**Work to be completed:**
Please write out only the lines from the one containing "Given: Focus the 密码 password input field" through the last line of the listing. Do not include pictures.

**Given data:**

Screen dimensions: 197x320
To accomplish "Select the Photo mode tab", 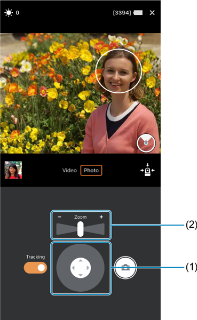I will pyautogui.click(x=91, y=171).
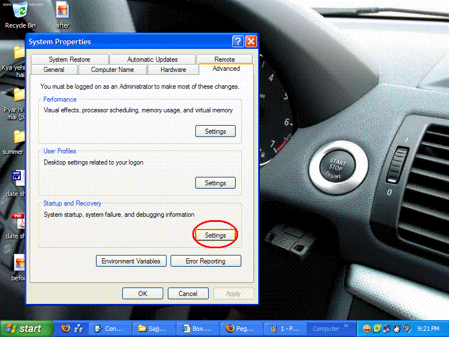Click the help question mark button in title bar
Screen dimensions: 449x337
tap(238, 42)
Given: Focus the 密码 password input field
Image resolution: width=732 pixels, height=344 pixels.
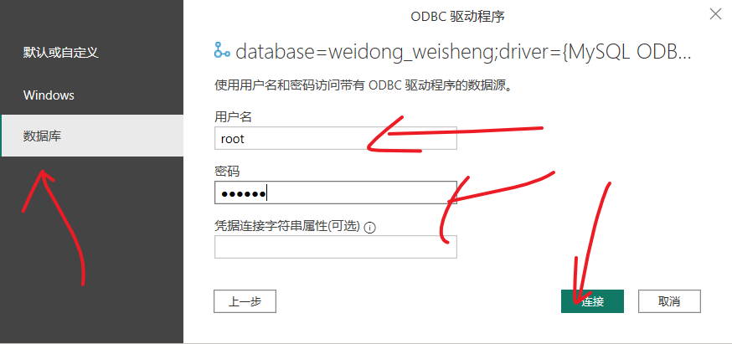Looking at the screenshot, I should point(336,193).
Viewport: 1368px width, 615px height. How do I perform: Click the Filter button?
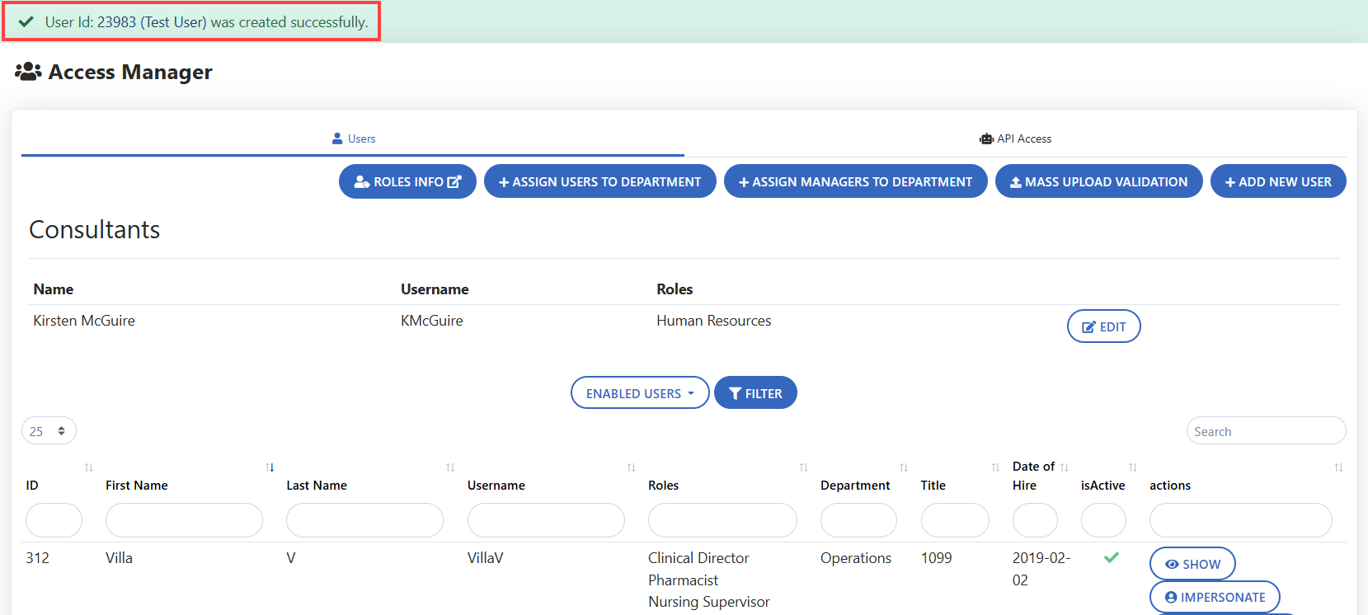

**Result of this exercise:**
Given: Focus the 密码 password input field
Image resolution: width=732 pixels, height=344 pixels.
Looking at the screenshot, I should point(336,193).
Viewport: 1368px width, 615px height. How do I perform: Click the Filter button?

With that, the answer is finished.